大聖寺(だいしょうじ) 上京区烏丸今出川上る御所八幡町

 大聖寺は,御寺御所(みてらごしょ)とも呼ばれる臨済宗相国寺派門跡尼院で,この辺りが花の御所跡といわれ,境内には「花乃御所」という石標が建てられています。

 光厳天皇妃(大納言日野資名<ひのすけな>の娘宣子,義満の正室日野業子は姪にあたる)が,出家して大聖院(だいしょういん)無相定円尼(むそうていえんに)となり,義満が室町邸内の岡松殿に迎えました。永徳2(1382)年57歳で亡くなり,その遺言により岡松殿を寺とし,その法名にちなんで大聖寺としました。

 のちに長谷(ながたに,現左京区岩倉)に移り,文明11(1479)年毘沙門町(現上京区)に移り,さらに元禄9(1696)年現在地に移りました。

 代々の門跡は,二十四代450年にわたり内親王によって受け継がれました。特に正親町天皇(おおぎまちてんのう,在位1560〜86)の皇女の入寺にあたり寺格第一位の綸旨(りんじ)を受け,尼門跡の筆頭の地位を保ってきました。明治維新以後は,内親王に代わり公家華族の息女が門跡を継いで今日に至っています。

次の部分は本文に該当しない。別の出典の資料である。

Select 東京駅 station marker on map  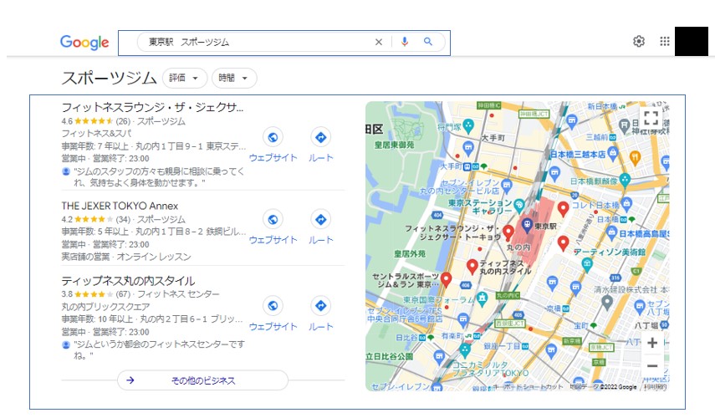527,224
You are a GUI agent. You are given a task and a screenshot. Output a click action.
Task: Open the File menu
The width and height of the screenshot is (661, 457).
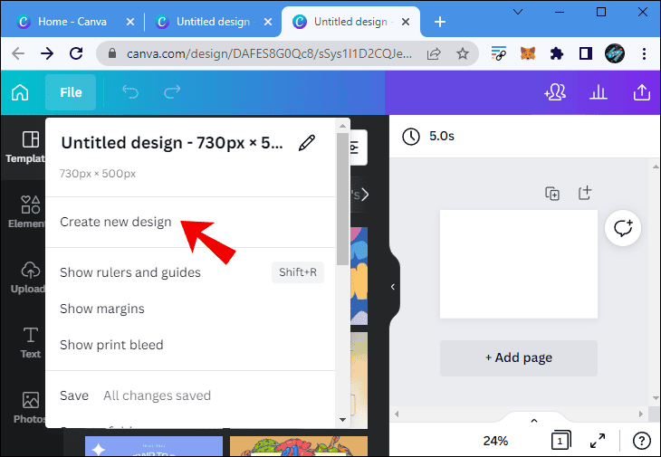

 枯山水(かれさんすい)の庭園はこの地に戻った翌年の元禄10(1697)年明正天皇(めいしょうてんのう)の形見として下賜されたもので京都市指定文化財。宮御殿は光格天皇(在位1780〜1817)の皇女入寺の際に千両を下賜され,御所風に建立されたものです。本堂は昭和18(1943)年東京青山御所より移築されたものです。

 現在非公開ですが,宸翰(しんかん)・調度品・御所人形・衣裳等の宝物が残されています。

洛中洛外図屏風(らくちゅうらくがいずびょうぶ)に見る花の御所

 国立歴史民俗博物館蔵の歴博甲本(町田家本)は,現存する洛中洛外図屏風の最古のもので,大永5(1525)年から天文5(1536)年頃の天文法華の乱による被災以前の京都の景観をあらわすとされますが,その中に花の御所の姿が描かれています。

 平成14(2002)年,同志社大学大学会館敷地内(上京区上立売通烏丸角)から16世紀前半の室町殿とみられる遺構が発掘されました。北東角の鬼門(きもん)を守るための祠(ほこら)の基礎とみられています。その祠は,当時の京都を描いた上杉本(米沢市蔵)にも登場します。

花御所八幡宮跡(はなのごしょはちまんぐうあと) 上京区上御霊前通烏丸東入

 花の御所には,その鎮守として源氏(げんじ)の氏神である八幡神が勧請されました。現在,上御霊神社境内にその八幡宮跡を示す石標が建っていますが,もともと勧請されたのは,御所八幡町として町名が残る烏丸通上立売下るの地であったと考えられます。なお,足利尊氏が邸内に勧請した御所八幡宮(中京区御池通堺町通南東角)とは別のものです。